Parameters: n_components : integer
number of coordinates for the manifold.
radius : float (optional)
radius for adjacency and affinity calculations. Will be overridden if either is set in geom
geom : dict or megaman.geometry.Geometry object
specification of geometry parameters: keys are [“adjacency_method”, “adjacency_kwds”, “affinity_method”,
“affinity_kwds”, “laplacian_method”, “laplacian_kwds”]
eigen_solver : {‘auto’, ‘dense’, ‘arpack’, ‘lobpcg’, or ‘amg’}
- ‘auto’ :
algorithm will attempt to choose the best method for input data
- ‘dense’ :
use standard dense matrix operations for the eigenvalue decomposition. Uses a dense data array, and thus should be avoided for large problems.
- ‘arpack’ :
use arnoldi iteration in shift-invert mode. For this method, M may be a dense matrix, sparse matrix, or general linear operator. Warning: ARPACK can be unstable for some problems. It is best to try several random seeds in order to check results.
- ‘lobpcg’ :
Locally Optimal Block Preconditioned Conjugate Gradient Method. A preconditioned eigensolver for large symmetric positive definite (SPD) generalized eigenproblems.
- ‘amg’ :
AMG requires pyamg to be installed. It can be faster on very large, sparse problems, but may also lead to instabilities.
random_state : numpy.RandomState or int, optional
The generator or seed used to determine the starting vector for arpack iterations. Defaults to numpy.random.RandomState
drop_first : bool, optional, default=True
Whether to drop the first eigenvector. For spectral embedding, this should be True as the first eigenvector should be constant vector for connected graph, but for spectral clustering, this should be kept as False to retain the first eigenvector.
diffusion_map : boolean, optional. Whether to return the diffusion map
version by re-scaling the embedding by the eigenvalues.
solver_kwds : any additional keyword arguments to pass to the selected eigen_solver
References
[R1] A Tutorial on Spectral Clustering, 2007 Ulrike von Luxburg http://citeseerx.ist.psu.edu/viewdoc/summary?doi=10.1.1.165.9323 [R2] On Spectral Clustering: Analysis and an algorithm, 2011 Andrew Y. Ng, Michael I. Jordan, Yair Weiss http://citeseerx.ist.psu.edu/viewdoc/summary?doi=10.1.1.19.8100 [R3] Normalized cuts and image segmentation, 2000 Jianbo Shi, Jitendra Malik http://citeseer.ist.psu.edu/viewdoc/summary?doi=10.1.1.160.2324 -
fit
(X, y=None, input_type='data')[source]¶ Fit the model from data in X.

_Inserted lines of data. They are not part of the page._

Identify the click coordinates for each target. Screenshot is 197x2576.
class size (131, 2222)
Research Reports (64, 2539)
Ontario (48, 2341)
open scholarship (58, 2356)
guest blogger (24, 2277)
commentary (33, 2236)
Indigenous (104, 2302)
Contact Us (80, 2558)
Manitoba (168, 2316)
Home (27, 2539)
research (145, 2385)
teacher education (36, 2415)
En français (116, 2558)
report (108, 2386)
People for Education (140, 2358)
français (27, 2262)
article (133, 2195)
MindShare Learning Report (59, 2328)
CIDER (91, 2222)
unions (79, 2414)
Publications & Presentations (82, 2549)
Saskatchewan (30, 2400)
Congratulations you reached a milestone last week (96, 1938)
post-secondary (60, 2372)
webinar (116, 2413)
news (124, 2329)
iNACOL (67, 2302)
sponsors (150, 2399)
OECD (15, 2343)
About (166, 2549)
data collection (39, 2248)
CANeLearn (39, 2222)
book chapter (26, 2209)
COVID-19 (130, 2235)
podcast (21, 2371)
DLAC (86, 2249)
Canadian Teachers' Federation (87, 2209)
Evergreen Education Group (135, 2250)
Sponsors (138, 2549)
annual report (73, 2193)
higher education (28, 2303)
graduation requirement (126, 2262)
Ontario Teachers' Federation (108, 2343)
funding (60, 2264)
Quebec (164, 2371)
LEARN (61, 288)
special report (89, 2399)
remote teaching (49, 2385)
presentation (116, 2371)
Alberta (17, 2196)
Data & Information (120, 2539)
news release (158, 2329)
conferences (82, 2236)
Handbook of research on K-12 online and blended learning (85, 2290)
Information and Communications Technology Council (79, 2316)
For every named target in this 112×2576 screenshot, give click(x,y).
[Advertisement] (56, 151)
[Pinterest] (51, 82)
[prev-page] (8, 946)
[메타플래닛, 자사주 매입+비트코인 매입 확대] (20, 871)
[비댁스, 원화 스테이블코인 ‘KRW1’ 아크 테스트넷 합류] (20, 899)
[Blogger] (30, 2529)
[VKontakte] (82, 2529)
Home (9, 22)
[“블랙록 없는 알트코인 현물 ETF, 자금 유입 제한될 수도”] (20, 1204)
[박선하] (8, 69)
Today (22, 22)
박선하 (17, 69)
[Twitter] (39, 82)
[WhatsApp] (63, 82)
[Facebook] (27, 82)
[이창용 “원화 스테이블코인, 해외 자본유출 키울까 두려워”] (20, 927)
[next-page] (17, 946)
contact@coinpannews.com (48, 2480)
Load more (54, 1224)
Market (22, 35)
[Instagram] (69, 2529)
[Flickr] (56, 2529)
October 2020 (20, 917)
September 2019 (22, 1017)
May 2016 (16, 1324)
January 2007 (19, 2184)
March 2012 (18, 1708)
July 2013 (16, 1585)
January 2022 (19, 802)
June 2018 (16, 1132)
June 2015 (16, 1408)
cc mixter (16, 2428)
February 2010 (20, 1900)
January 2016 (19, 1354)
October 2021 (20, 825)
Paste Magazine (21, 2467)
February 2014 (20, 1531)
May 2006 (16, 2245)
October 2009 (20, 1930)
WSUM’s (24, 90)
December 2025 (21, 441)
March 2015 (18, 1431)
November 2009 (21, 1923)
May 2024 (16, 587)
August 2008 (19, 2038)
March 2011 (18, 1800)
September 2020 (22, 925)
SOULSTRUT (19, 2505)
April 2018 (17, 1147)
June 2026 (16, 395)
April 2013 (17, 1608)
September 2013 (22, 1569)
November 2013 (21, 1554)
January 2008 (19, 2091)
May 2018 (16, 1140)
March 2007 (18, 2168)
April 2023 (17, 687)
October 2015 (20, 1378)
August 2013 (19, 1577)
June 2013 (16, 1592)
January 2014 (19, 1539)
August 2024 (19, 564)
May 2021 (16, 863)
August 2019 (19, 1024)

Parameters: input_type : string, one of: ‘data’, ‘distance’ or ‘affinity’.
The values of input data X. (default = ‘data’)
X : array-like, shape (n_samples, n_features)
Training vector, where n_samples in the number of samples and n_features is the number of features.
If self.input_type is distance, or affinity:
X : array-like, shape (n_samples, n_samples),
Interpret X as precomputed distance or adjacency graph computed from samples.
Returns: self : object
Returns the instance itself.
-
megaman.embedding.spectral_embedding.
spectral_embedding
(geom, n_components=8, eigen_solver='auto', random_state=None, drop_first=True, diffusion_maps=False, diffusion_time=0, solver_kwds=None)[source]¶ Project the sample on the first eigen vectors of the graph Laplacian.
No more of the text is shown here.